Off-pump coronary artery bypass and avoidance of hypothermic cardiac arrest improves early left ventricular function in patients with systolic dysfunction.Eur J Cardiothorac Surg. 2011 Jul; 40(1):227-32.EJ
Off-pump coronary artery bypass surgery (OPCAB) and beating-heart coronary artery bypass grafting (BH-CAB) performed with cardiopulmonary bypass support are used with increasing frequency in the treatment of coronary artery occlusive disease. The utility of OPCAB and BH-CAB in treating high-risk patients has been studied, but the effects of these procedures on ventricular function have not been thoroughly investigated.
Data were collected from a database encompassing all patients who underwent isolated coronary revascularization performed by a single surgeon between August 2002 and March 2007. All procedures (n = 507) began as OPCAB operations, but 99 were converted to BH-CAB during surgery. Each patient's ejection fraction (EF) was measured preoperatively and postoperatively (median, 5.0 days after surgery).
We found that although the BH-CAB patients tended to be in worse health and to have a lower preoperative EF than the OPCAB patients, both groups of patients had similar improvements in postoperative EF (6.8% vs 5.4%; p = 0.65).

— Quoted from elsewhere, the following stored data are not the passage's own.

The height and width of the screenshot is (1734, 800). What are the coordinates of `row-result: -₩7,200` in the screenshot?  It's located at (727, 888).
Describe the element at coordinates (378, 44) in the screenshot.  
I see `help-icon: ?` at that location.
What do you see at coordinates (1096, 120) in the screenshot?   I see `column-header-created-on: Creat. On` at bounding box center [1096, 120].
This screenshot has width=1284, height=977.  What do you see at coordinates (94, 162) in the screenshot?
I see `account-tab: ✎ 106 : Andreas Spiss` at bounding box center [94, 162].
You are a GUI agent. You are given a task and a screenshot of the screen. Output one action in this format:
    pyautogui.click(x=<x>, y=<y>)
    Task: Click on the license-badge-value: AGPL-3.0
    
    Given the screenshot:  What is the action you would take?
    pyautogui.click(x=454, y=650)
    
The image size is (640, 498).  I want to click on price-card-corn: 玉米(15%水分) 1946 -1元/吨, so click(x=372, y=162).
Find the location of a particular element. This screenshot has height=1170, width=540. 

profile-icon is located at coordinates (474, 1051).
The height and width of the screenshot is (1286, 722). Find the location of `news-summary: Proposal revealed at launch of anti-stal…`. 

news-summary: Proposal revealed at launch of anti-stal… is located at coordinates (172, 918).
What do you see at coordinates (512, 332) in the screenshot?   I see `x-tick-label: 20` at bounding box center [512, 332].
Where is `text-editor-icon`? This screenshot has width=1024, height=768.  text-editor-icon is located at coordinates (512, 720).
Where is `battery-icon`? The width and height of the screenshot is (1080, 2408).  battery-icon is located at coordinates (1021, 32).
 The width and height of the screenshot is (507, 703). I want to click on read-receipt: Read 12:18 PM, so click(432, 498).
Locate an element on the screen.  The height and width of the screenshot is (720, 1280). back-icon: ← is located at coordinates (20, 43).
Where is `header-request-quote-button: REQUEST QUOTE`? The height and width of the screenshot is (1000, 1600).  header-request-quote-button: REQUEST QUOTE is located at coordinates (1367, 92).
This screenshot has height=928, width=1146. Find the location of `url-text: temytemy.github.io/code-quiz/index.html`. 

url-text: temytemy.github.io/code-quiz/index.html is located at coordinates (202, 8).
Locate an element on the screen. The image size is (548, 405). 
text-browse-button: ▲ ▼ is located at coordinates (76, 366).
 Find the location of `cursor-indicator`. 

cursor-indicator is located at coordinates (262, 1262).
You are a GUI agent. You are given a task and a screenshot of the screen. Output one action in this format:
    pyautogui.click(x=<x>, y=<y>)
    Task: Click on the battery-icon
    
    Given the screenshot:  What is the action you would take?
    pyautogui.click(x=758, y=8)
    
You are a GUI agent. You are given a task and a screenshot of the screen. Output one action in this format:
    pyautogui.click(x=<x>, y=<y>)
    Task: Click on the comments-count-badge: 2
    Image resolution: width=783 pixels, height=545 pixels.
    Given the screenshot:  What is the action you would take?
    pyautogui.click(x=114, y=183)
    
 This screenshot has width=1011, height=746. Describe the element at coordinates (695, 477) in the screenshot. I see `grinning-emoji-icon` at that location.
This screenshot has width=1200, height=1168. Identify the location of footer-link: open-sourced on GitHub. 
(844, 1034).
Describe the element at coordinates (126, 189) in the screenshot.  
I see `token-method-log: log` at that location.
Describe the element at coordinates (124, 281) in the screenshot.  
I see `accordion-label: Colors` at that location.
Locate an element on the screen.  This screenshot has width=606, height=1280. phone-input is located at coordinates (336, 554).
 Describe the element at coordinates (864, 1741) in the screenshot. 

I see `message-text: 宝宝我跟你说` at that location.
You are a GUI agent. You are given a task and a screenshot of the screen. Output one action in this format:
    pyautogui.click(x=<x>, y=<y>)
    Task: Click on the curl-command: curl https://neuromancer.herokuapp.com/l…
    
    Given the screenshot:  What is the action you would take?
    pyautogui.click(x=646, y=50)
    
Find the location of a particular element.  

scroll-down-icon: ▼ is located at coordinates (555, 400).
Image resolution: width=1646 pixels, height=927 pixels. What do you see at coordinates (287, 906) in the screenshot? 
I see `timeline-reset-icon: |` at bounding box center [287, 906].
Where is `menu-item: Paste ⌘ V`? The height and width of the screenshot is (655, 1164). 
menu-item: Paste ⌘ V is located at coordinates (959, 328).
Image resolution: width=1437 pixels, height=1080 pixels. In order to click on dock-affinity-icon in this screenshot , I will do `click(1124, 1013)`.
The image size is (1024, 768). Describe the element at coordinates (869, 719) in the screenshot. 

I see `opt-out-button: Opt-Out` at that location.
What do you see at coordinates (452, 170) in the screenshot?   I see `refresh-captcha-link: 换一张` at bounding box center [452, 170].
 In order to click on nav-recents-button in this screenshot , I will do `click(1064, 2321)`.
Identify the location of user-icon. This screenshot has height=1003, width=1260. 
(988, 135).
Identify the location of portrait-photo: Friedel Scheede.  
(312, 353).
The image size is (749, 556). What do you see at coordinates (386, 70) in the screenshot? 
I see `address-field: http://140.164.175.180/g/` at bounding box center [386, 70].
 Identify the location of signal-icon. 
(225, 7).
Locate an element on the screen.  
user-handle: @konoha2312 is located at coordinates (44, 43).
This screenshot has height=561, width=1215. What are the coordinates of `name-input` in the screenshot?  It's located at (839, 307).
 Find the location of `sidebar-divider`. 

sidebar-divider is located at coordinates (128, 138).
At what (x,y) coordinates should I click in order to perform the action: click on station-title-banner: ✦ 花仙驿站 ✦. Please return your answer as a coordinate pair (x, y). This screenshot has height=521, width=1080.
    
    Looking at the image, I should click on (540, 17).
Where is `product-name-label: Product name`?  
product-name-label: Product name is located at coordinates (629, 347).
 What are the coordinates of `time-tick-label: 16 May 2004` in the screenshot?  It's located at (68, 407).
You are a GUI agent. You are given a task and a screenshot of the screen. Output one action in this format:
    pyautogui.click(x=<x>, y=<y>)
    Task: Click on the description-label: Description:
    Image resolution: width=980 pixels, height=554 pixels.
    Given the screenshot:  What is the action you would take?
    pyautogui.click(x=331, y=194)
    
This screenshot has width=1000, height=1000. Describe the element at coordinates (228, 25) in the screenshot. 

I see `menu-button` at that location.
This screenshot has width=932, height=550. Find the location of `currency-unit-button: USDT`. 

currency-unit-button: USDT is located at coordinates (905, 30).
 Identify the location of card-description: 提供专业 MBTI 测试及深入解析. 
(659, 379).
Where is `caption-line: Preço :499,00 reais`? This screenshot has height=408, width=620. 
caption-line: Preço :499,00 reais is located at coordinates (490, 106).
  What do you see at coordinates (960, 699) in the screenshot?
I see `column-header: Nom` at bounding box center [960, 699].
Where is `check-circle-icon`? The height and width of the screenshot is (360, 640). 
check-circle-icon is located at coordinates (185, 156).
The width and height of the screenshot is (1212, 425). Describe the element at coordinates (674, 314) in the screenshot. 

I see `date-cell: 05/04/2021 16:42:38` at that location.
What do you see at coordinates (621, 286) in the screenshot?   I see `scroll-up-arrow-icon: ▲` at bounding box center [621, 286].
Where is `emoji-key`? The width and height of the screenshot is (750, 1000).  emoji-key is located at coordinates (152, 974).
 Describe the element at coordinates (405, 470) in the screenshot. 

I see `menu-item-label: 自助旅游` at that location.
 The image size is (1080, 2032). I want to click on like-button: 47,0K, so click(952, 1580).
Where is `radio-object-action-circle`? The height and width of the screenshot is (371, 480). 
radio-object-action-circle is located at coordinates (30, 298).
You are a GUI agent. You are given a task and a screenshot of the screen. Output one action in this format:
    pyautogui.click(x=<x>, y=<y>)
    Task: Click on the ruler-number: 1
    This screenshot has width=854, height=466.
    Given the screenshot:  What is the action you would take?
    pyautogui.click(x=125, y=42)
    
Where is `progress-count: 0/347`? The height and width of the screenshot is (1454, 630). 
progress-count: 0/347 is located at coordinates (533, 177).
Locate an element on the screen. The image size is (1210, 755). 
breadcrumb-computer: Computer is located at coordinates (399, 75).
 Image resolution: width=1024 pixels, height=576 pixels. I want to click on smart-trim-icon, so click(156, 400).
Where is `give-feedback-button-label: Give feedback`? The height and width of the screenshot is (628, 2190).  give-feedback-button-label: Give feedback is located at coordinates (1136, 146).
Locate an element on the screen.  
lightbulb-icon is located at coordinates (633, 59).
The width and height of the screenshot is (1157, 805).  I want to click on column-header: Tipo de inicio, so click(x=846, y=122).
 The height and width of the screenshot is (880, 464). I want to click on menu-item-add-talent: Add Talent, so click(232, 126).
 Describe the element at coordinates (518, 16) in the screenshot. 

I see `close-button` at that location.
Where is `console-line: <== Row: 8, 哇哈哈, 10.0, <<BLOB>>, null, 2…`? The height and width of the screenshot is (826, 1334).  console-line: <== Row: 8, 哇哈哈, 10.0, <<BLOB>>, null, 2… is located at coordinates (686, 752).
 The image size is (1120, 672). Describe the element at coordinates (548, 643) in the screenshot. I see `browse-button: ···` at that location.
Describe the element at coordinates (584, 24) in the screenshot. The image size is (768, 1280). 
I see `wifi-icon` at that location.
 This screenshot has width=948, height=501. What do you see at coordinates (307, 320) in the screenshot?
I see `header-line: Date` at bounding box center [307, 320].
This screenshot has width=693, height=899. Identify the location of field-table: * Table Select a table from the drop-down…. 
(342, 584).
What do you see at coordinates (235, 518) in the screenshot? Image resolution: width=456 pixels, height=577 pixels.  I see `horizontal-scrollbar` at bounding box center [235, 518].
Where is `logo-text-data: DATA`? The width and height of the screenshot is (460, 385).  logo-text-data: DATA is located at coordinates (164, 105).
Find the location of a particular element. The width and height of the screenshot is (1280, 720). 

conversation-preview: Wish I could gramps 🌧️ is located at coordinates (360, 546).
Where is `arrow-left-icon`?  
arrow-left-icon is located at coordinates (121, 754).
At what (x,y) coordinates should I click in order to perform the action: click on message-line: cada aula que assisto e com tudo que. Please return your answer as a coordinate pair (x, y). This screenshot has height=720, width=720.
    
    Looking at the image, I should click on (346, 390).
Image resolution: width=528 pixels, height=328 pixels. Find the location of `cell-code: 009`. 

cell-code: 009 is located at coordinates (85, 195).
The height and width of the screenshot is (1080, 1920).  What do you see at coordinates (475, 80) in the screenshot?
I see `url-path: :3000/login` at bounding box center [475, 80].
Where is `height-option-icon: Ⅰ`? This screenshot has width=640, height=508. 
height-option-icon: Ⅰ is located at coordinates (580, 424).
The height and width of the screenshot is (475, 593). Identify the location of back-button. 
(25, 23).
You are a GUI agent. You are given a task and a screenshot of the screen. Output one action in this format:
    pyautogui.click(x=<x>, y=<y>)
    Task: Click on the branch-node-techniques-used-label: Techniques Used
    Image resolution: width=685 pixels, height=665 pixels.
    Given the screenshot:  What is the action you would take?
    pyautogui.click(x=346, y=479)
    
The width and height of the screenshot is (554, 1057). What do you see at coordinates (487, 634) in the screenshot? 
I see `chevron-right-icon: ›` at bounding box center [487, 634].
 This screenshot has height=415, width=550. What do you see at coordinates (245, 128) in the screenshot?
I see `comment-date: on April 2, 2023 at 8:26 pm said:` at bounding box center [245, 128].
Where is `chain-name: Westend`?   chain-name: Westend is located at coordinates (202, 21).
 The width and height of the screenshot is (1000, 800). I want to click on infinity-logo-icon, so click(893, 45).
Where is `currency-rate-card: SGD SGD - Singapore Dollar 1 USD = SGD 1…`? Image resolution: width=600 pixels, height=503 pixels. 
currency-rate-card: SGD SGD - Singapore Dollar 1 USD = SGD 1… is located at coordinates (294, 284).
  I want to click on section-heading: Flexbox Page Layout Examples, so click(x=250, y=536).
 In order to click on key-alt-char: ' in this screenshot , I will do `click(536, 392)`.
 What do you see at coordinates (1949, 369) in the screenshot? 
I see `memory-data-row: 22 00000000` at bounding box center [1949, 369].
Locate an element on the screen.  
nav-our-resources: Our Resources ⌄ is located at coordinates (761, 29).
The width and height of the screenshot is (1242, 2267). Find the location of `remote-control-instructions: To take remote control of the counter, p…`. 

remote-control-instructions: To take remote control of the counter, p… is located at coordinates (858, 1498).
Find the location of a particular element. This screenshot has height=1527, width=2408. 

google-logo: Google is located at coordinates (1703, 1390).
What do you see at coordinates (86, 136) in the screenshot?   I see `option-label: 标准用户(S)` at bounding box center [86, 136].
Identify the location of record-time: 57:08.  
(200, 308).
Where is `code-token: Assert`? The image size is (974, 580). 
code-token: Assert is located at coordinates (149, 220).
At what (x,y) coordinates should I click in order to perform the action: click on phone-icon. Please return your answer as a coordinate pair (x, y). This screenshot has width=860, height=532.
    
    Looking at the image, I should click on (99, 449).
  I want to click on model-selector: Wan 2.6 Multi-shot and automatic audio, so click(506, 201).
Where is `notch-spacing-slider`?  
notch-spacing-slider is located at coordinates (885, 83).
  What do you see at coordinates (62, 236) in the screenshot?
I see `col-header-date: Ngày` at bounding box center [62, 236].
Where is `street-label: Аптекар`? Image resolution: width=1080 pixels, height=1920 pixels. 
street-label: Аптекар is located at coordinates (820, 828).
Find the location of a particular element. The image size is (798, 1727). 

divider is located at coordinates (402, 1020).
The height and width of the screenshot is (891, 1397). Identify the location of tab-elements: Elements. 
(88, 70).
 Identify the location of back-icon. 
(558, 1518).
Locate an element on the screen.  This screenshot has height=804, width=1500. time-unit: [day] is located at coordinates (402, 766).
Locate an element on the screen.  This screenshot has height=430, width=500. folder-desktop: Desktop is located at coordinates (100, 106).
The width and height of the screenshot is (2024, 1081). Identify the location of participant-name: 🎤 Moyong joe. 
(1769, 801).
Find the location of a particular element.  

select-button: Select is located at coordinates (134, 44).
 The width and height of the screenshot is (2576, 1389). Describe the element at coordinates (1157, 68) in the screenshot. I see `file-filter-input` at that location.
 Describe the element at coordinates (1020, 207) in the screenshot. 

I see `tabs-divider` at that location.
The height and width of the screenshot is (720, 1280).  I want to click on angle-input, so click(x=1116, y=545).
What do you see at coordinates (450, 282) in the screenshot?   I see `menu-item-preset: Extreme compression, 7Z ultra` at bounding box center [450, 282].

In addition, multivariable linear regression showed that a lower preoperative EF, age ≥ 70 years, and cardiomegaly predicted less postoperative EF improvement after coronary revascularization by either OPCAB or BH-CAB.
Both OPCAB and BH-CAB procedures produce significant and similar short-term improvement in EF in patients with coronary disease. This change in EF may account for the subjective clinical improvements seen early after both procedures.